Dom Itacir Brassiani
Bispo de Santa Cruz do Sul (RS)
No último 28 de novembro celebramos o Dia Nacional de Ação de Graças. No Brasil, esta data foi estabelecida em 1949, pelo presidente Gaspar Dutra. Posteriormente, foi alterada pelo presidente Castelo Branco. A celebração não é propriamente das igrejas cristãs, é popular nos Estados Unidos, e suas raízes vêm do século XVII, quando grupos de imigrantes ingleses chegavam aos Estados Unidos fugindo da perseguição religiosa.
Há quem questione se faz sentido celebrar um dia de ação de graças quando o mundo vive o terror de guerras, o aquecimento global coloca o planeta no risco a extinção, a região amazônica sofre as feridas de uma seca nunca vista e nós, no Vale do Rio Taquari e do Rio Pardo ainda temos expostas as feridas de enchentes devastadoras. Parece que temos mais motivos para lamentar, temer e protestar que para agradecer.
Se considerarmos a história do povo hebreu, ele teve motivos de sobra para lamentar, protestar e desesperar. Inumeráveis foram os exílios, as invasões, as guerras, as tragédias, as divisões internas e as lutas fraticidas, as secas e as rapinas. No entanto, no final do Antigo Testamento, um crente escrevia: “Em tudo, Senhor, engrandeceste o teu povo: tu o honraste e não o desprezaste, assistindo-o em todo tempo e lugar” (Sb 19,22).
O Cântico dos jovens na fornalha (cf. Dn 3,52-79) nos desafia a louvar a Deus desde dentro das tribulações. Ao invés de lamentar as perseguições, o fogo e as tragédias, eles convidam a natureza a fazer coro com eles no louvor a Deus. Eles nos ensinam que a natureza não é nossa inimiga, mas sujeito ativo da bênção e do louvor. Ela não é apenas o lugar físico dos acontecimentos, mas companheira e aliada na resistência e no canto.
No início dos anos 50 dC, os cristãos da Tessalônica viviam momentos difíceis. A maioria, deles havia sido escravo e recebeu o Evangelho como confirmação dos seus anseios de dignidade e liberdade. E, por isso mesmo o receberam “em meio a muita tribulação” (cf. 1,6). Sabedor disso, Paulo escreve: “Alegrai-vos sempre. Orai sem cessar. Em tudo dai graças, porque essa é a vontade de Deus, em Cristo Jesus, a vosso respeito” (1Ts 5,16-18).

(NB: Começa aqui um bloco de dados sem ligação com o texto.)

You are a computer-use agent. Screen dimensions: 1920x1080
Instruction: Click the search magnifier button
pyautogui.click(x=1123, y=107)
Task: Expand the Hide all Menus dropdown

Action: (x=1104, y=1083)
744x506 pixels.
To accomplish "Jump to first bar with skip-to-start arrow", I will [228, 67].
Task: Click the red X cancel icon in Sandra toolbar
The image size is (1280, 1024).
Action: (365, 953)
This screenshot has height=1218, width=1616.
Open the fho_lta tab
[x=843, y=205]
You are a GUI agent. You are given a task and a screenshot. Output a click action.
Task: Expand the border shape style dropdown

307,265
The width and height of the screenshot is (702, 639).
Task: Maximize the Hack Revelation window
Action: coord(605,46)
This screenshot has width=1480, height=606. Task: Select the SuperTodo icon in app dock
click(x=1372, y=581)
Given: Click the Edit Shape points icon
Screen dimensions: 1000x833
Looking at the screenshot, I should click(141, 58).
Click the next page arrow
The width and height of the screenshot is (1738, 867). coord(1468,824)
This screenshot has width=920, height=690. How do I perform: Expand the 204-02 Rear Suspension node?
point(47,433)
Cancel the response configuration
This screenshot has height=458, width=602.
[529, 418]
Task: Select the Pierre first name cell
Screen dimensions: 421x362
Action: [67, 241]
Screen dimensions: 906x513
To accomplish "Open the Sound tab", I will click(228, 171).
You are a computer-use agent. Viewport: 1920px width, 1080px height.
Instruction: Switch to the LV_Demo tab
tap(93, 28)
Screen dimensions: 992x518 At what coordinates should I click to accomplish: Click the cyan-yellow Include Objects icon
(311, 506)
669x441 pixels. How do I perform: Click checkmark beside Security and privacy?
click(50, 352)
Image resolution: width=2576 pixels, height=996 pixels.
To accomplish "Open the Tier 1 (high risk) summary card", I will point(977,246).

As gerações posteriores conheceram acusações, perseguições, prisões, martírio, exílio. Mas em vez de pedir a Deus que os livrasse disso, pediam coragem para continuar dando testemunho (cf. At 4,23-31), e viam o futuro com esperança: “Eu vi um novo céu e uma nova terra. A morte não existirá mais, e não haverá mais luto, nem grito, nem dor, porque todas as coisas de antes passaram” (Ap 21,1-4).
Cercados por essa nuvem de testemunhas, damos graças a Deus ainda em meio aos destroços das enchentes, pois não esquecemos as muitas mãos que estendemos e nos foram estendidas. Damos graças a Deus porque crescemos na consciência de que a natureza não é nossa inimiga, nem apenas uma fonte inesgotável de recursos, mas fonte de bênção e de vida; ela se junta a nós na ação de graças. E damos graças a Deus também por tantos irmãos e irmãs que despertaram e passaram a cuidar com mais carinho e respeito as criaturas que Deus confiou à humanidade.